Exercise data =
────────

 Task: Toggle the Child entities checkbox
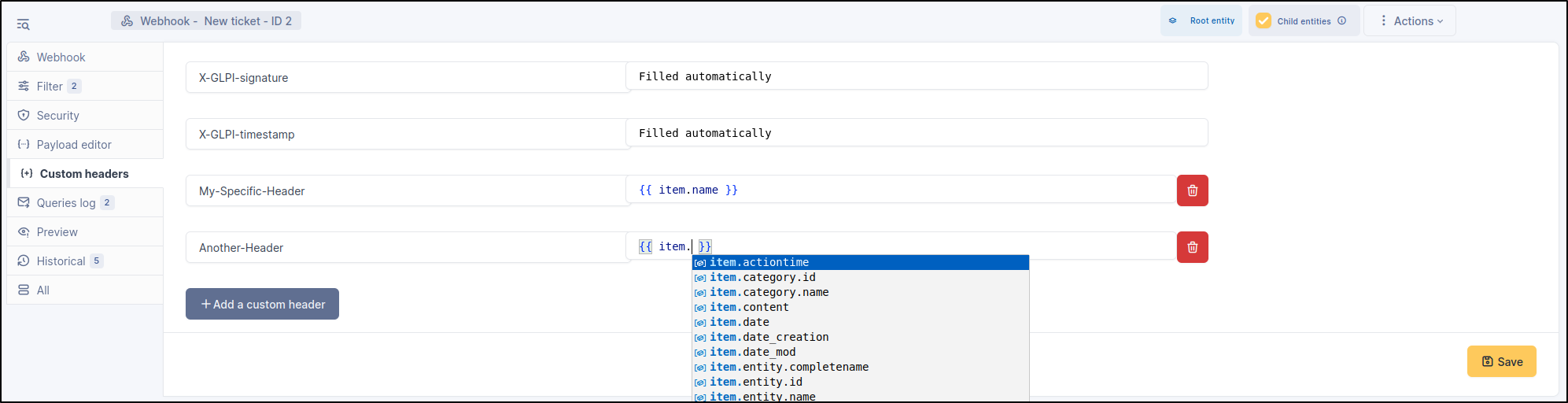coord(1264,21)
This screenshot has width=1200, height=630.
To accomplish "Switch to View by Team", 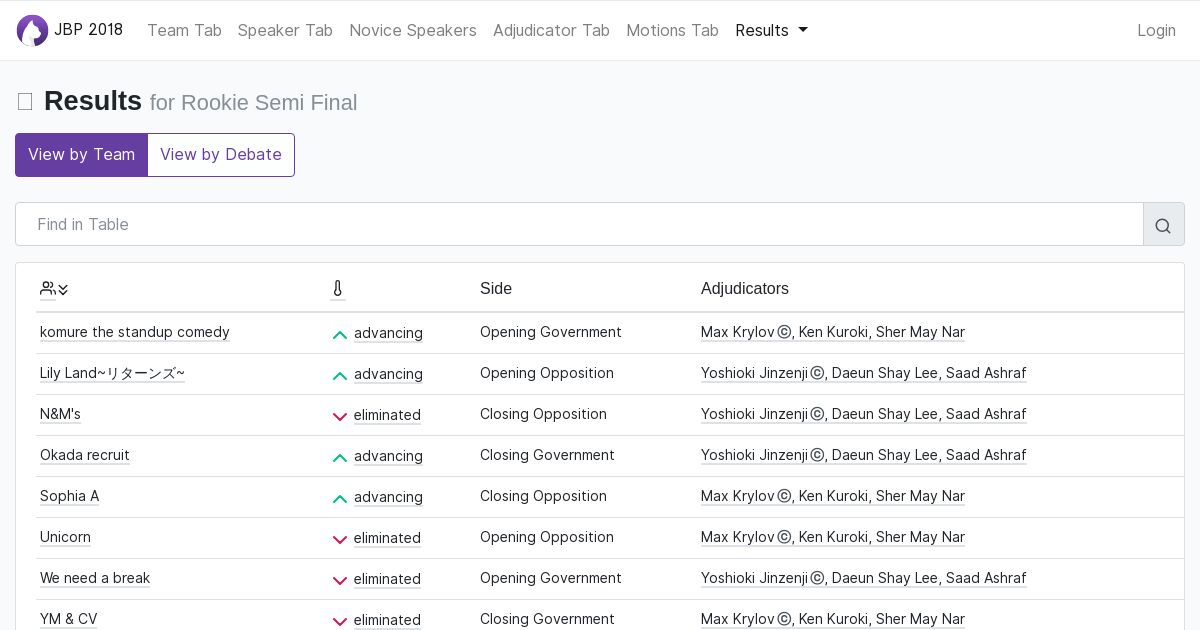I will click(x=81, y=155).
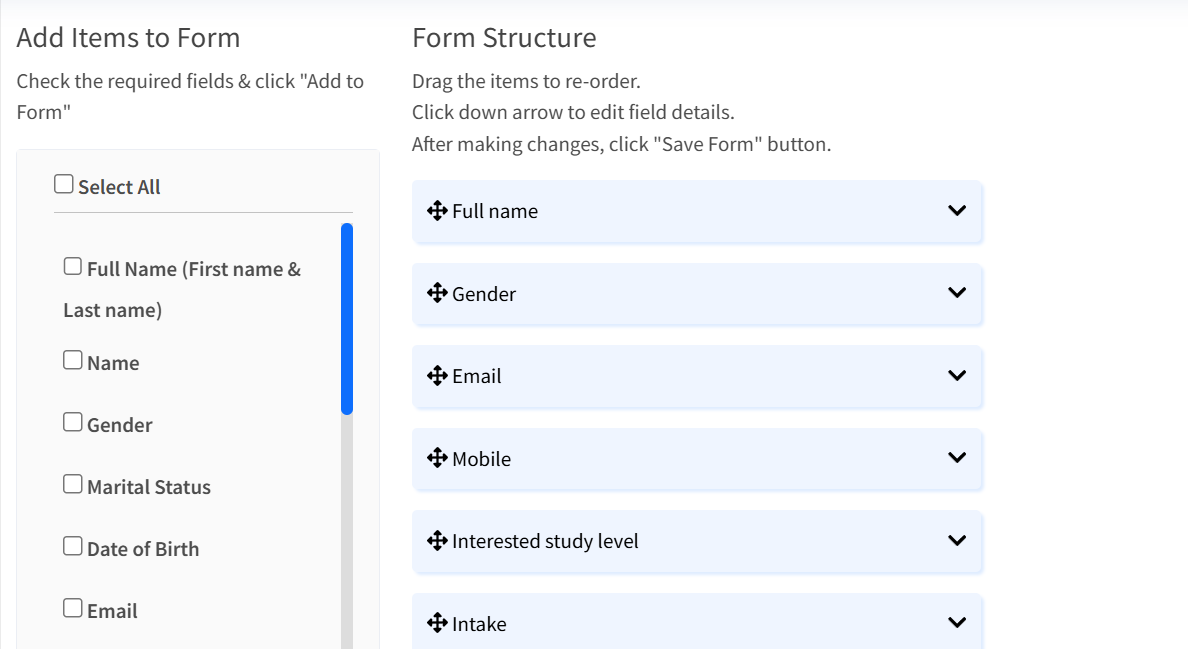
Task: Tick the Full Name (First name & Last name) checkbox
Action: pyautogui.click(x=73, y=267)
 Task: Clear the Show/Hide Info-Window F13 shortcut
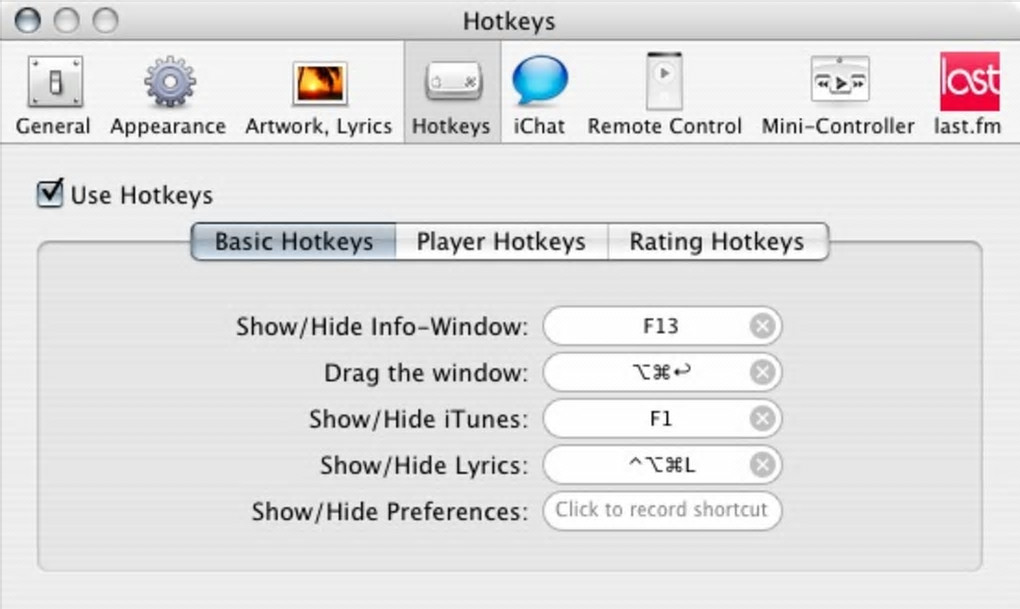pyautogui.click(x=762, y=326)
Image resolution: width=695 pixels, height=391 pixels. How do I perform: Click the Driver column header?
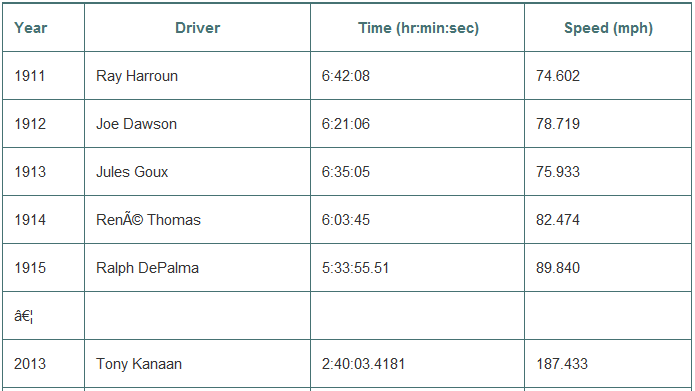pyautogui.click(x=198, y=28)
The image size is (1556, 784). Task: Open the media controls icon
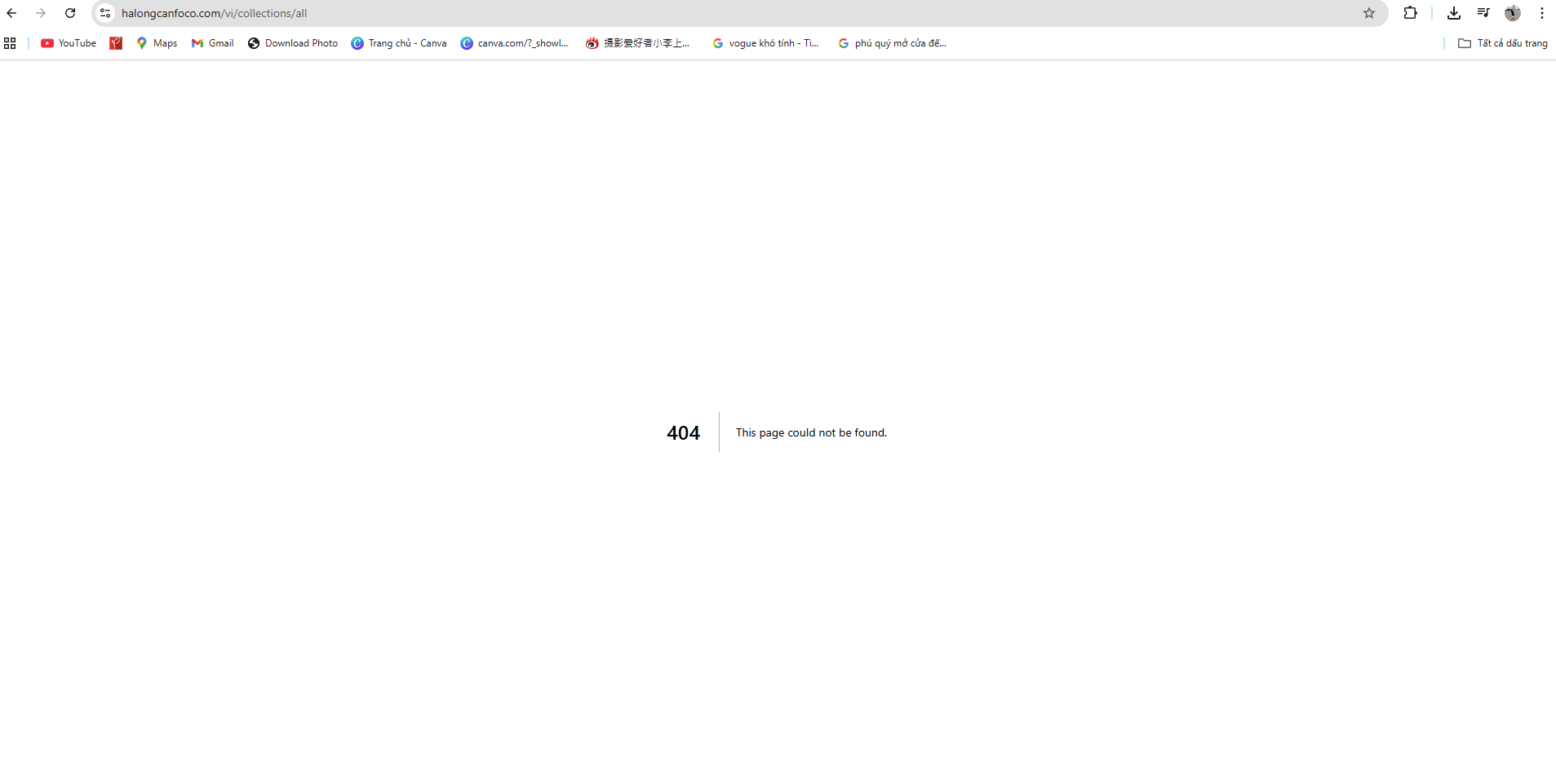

────────

What you need to do =
Everything from the line containing "Task: Clear the" through the last line of the records above is to be reproduced exactly, except the pictures.

Answer for the task =
 Task: Clear the Show/Hide Info-Window F13 shortcut
pyautogui.click(x=762, y=326)
Image resolution: width=695 pixels, height=391 pixels. How do I perform: Click the Driver column header?
pyautogui.click(x=198, y=28)
The image size is (1556, 784). Task: Open the media controls icon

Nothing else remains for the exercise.